London is blessed with so many well known parks and gardens that it’s easy to overlook some of the less obvious ones, even in the centre of the city.
In Westminster, next to the Houses of Parliament, are the Victoria Tower Gardens, and as the name suggests, are located at the Victoria Tower end of the building.
I think the word ‘gardens’ is a bit misleading because it has a large open grassy area more reminiscent of a park, but whatever you think this open space should be called, it’s a welcome respite from the area around Parliament Square with all its hustle and bustle.
The gardens were created during the 1870s, but not officially opened until 1914.
Apart from the fact that it has a great riverside location, there are some interesting monuments here as well.
Just inside the entrance gate is a statue of Emmeline Pankhurst, the suffragette leader. It was unveiled in 1930 and is a timely reminder that 2018 is the centenary of the ‘Representation of the People Act’ which granted votes to all women over the age of thirty and all men over the age of twenty one. (The difference in ages was supposed to ensure that men didn’t become minority voters after the huge loss of life during WWI).
Emmeline Pankhurst died on 14th June 1928, just weeks before the Representation of the People Act (1928) which also allowed women over the age of twenty one to vote.

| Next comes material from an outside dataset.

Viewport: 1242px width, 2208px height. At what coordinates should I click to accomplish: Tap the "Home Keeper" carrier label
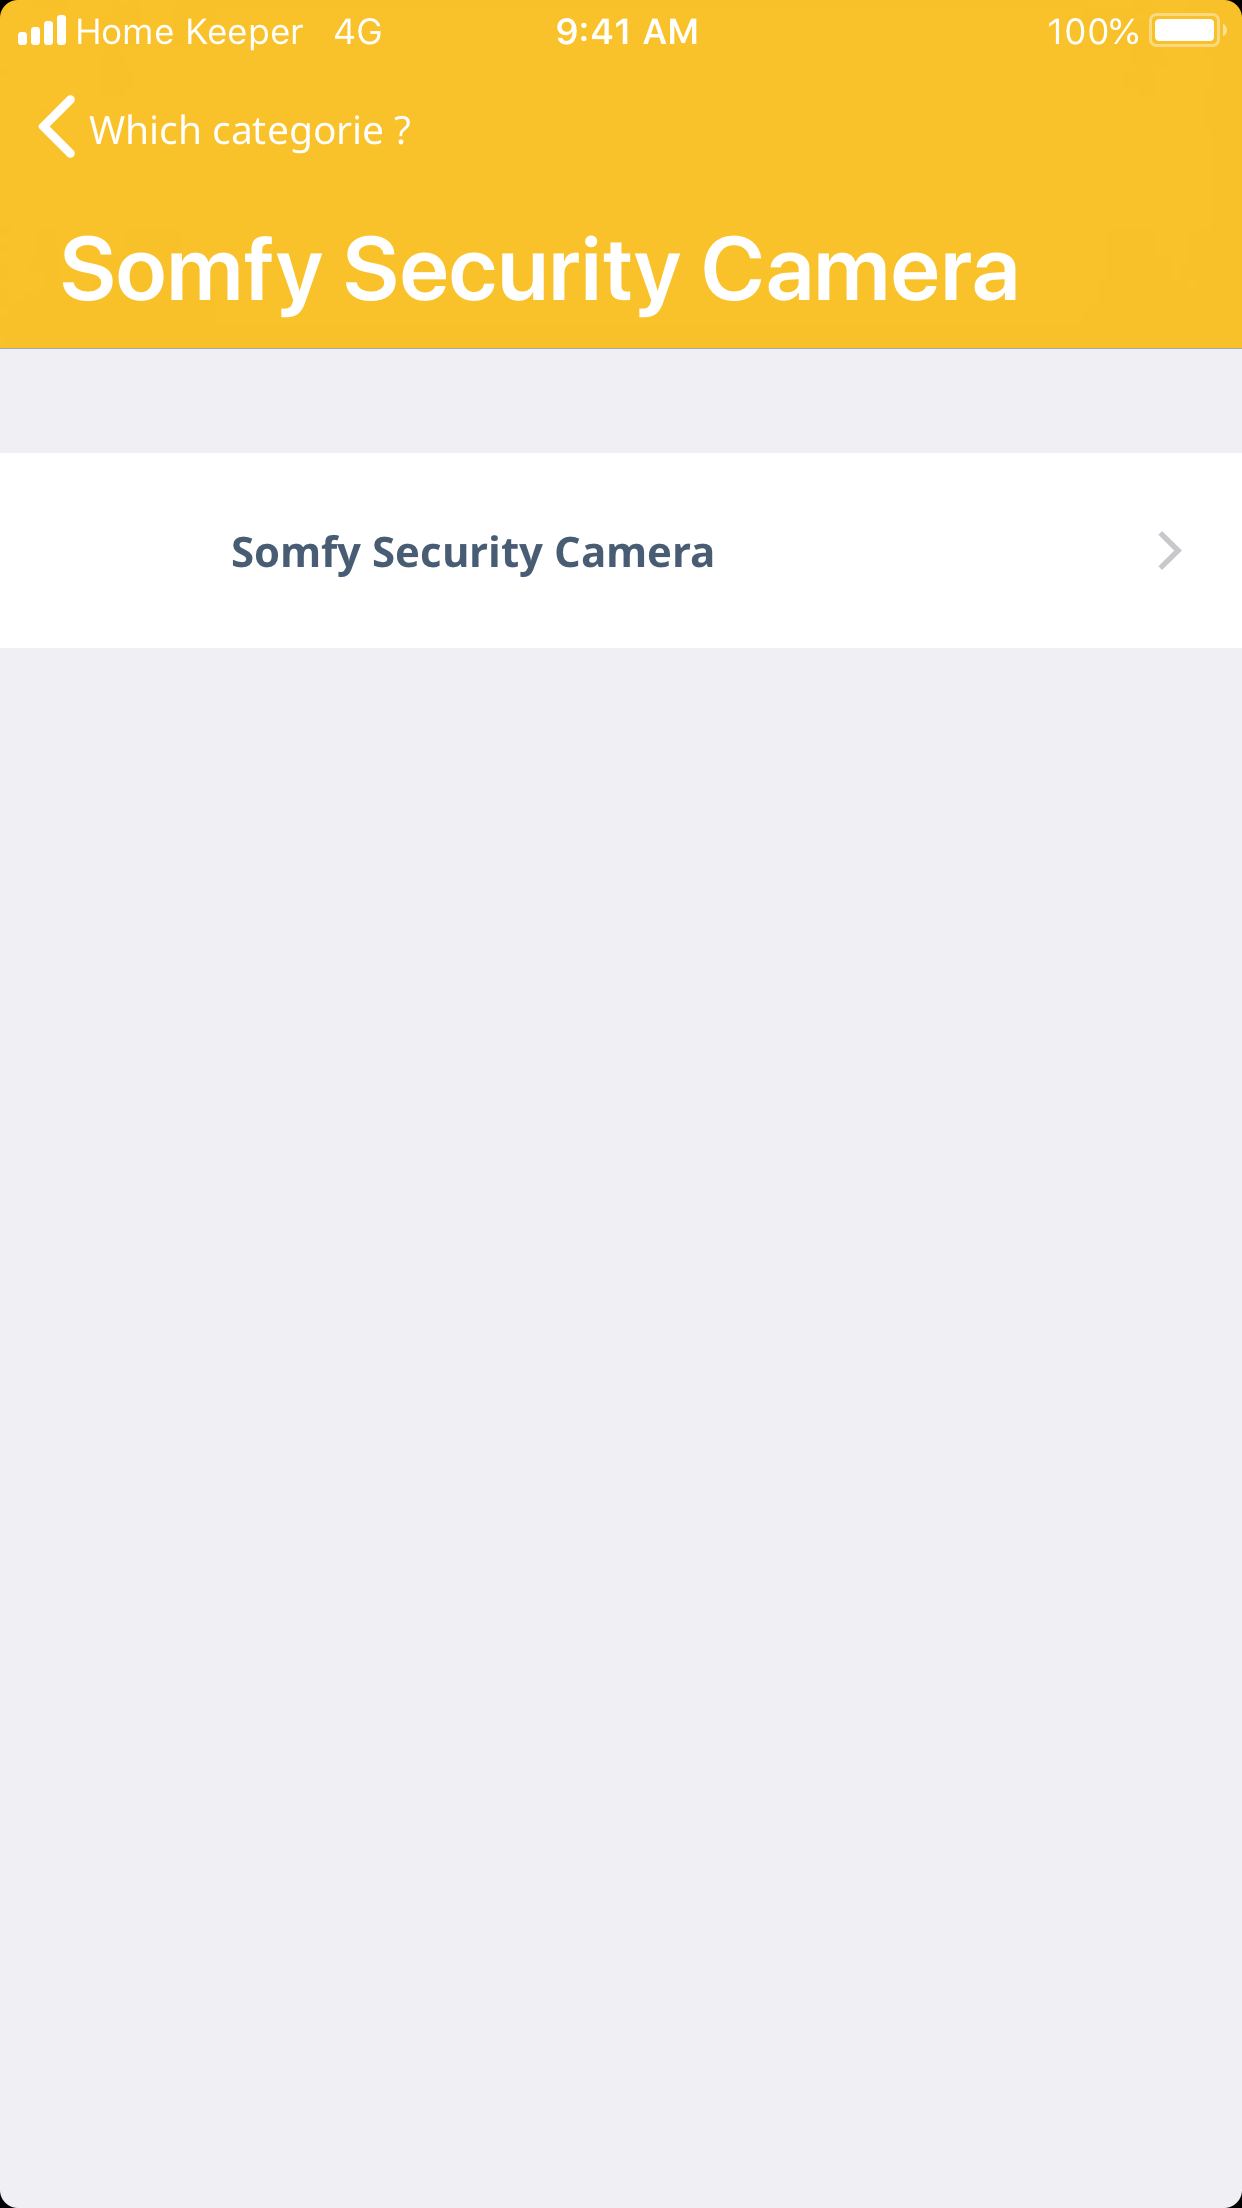[189, 32]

Standing centre stage, so to speak, are the ‘Burghers of Calais’.
The original famous Rodin sculpture still stands outside Calais Town Hall, but if you haven’t seen it then it’s worth checking out this replica. There are a total of twelve copies in various locations around the world, this one being among the first four casts that Rodin made, and with a recent overhaul, it’s looking as good as ever.
It depicts the siege of Calais in 1347 when the town was surrounded by troops of the English King, Edward III.
The six most important citizens of the town (The Burghers) offered up their lives to the King in exchange for the rest of the town’s inhabitants. When the King’s wife heard of their sacrifice she pleaded with her husband to save them all. He agreed, and everyone was allowed to leave the town without harm.
The other feature that you really shouldn’t miss is the Buxton Memorial Fountain. It was built to commemorate the abolition of slavery in 1833 and named after Sir Thomas Fowell Buxton, one of the abolitionists, who once said “With ordinary talent and extraordinary perseverance, all things are attainable” – wise words indeed.
It was originally installed in Parliament Square in 1865, but during the course of improvements in the 1950s, a debate ensued whereby some people wanted it to stay where it was, others wanted it to be moved, and there were some who thought it was just an eyesore and didn’t want it to appear anywhere. In the end it was transported to Victoria Tower Gardens, where it was put out to grass so to speak.
At least it’s had a quieter life here, and that’s what I like about this oasis of calm. No matter how hectic it is around Parliament Square, the Houses of Parliament, and Westminster Abbey, it always seems so much more peaceful here, and whether I’ve just been lucky or not I don’t know, but I’ve never found it difficult to find a bench to sit on and look out over the river and just sit and watch the world go by – and there aren’t too many places around here that you can do that.